My baby turned six today. Happy birthday, M.A. You bundle of energy, you ball of fire. You, my own little spitfire. I love you to the moon and back.

Who would’ve ever thought we would get this far, intact. Intact being the key word here, and don’t think I don’t mean it. Intact, with most of my sanity still hovering at even-keel. My gray roots still clinging to the scalp for dear life. Holding out for a brighter color wash tomorrow. If I am lucky.

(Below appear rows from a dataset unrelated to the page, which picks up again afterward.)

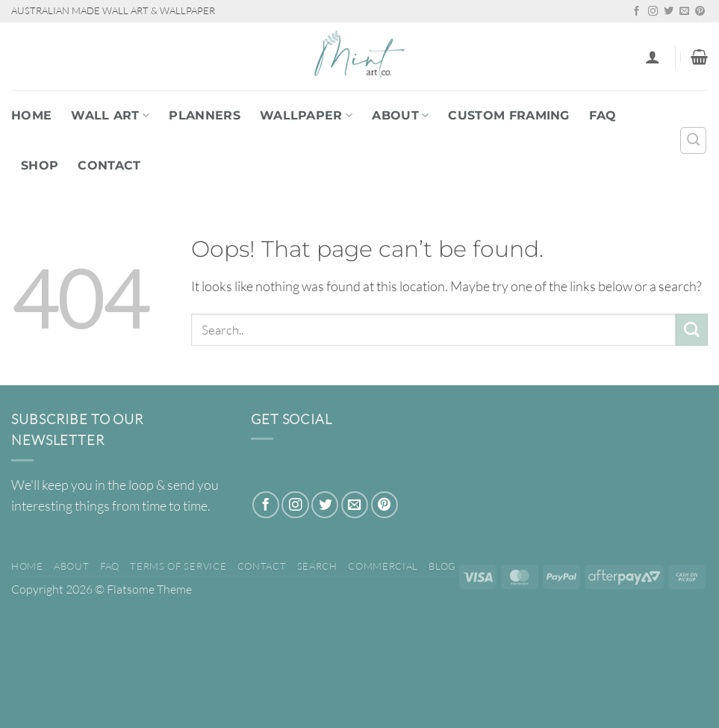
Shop (40, 165)
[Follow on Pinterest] (700, 11)
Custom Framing (508, 115)
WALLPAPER (306, 115)
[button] (653, 57)
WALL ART (110, 115)
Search (317, 566)
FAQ (603, 115)
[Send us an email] (684, 11)
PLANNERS (205, 115)
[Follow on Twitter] (668, 11)
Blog (442, 566)
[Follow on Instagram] (653, 11)
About (400, 115)
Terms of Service (178, 566)
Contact (109, 165)
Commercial (383, 566)
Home (31, 115)
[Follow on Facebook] (636, 11)
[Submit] (691, 329)
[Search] (693, 140)
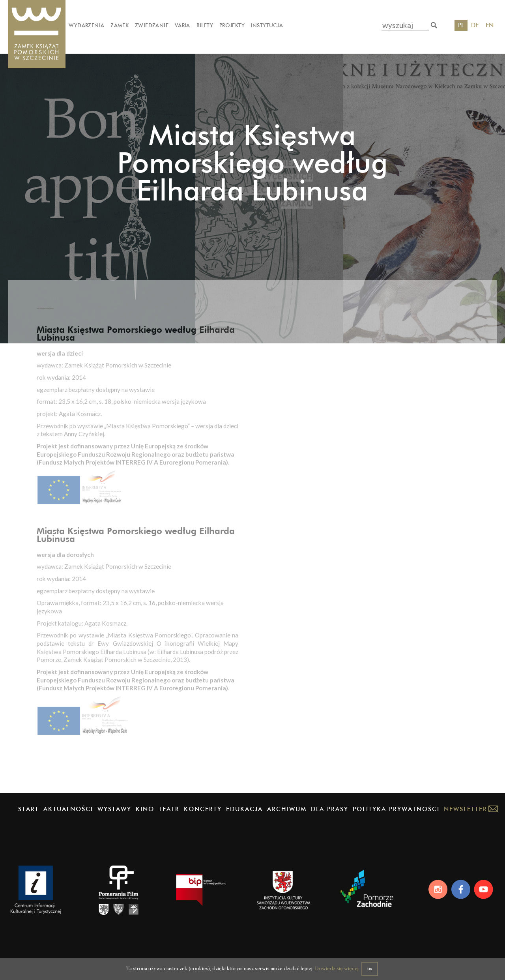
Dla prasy (329, 815)
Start (28, 815)
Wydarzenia (86, 25)
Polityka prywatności (396, 815)
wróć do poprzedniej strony (73, 325)
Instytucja (267, 25)
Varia (182, 25)
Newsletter (466, 815)
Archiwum (287, 815)
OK (370, 965)
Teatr (169, 815)
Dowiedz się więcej (329, 966)
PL (461, 25)
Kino (145, 815)
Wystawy (114, 815)
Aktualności (68, 815)
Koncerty (203, 815)
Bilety (205, 25)
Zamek (120, 25)
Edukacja (244, 815)
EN (490, 25)
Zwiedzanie (152, 25)
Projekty (232, 25)
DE (475, 25)
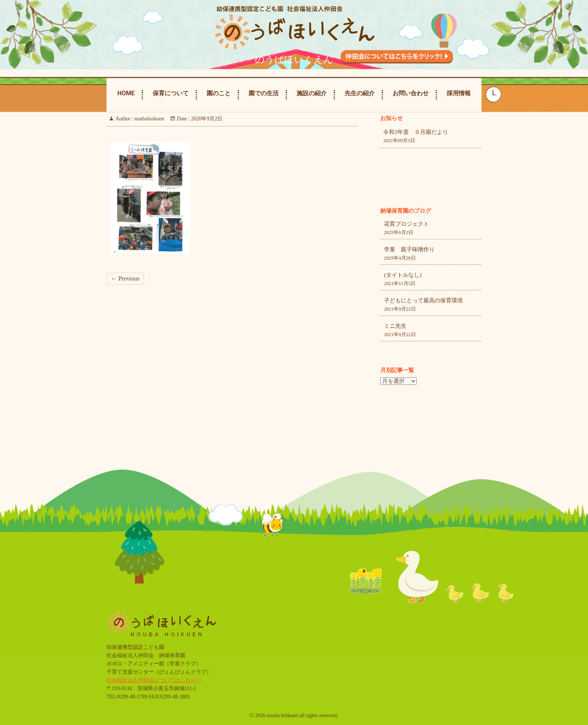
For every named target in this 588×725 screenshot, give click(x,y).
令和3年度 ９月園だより (416, 132)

Grey roots are so optimistic.

What I know for sure is this. What is going to happen tomorrow is NOT that color wash: instead, I am going to get up at the crack of…actually, make that get up in the dark. (darn time change) I am going to rush around like a chicken with its head cut off until it is time to load the Gard bus/mini-van. I am going to burst headlong into the school, second last to arrive. Yes, sadly arriving nearly last and only before the Grade1/2A teacher pulls in and parks beside me, at our usual spot… next to the ditch. (I can tease her…she’s not on Facebook. HA!)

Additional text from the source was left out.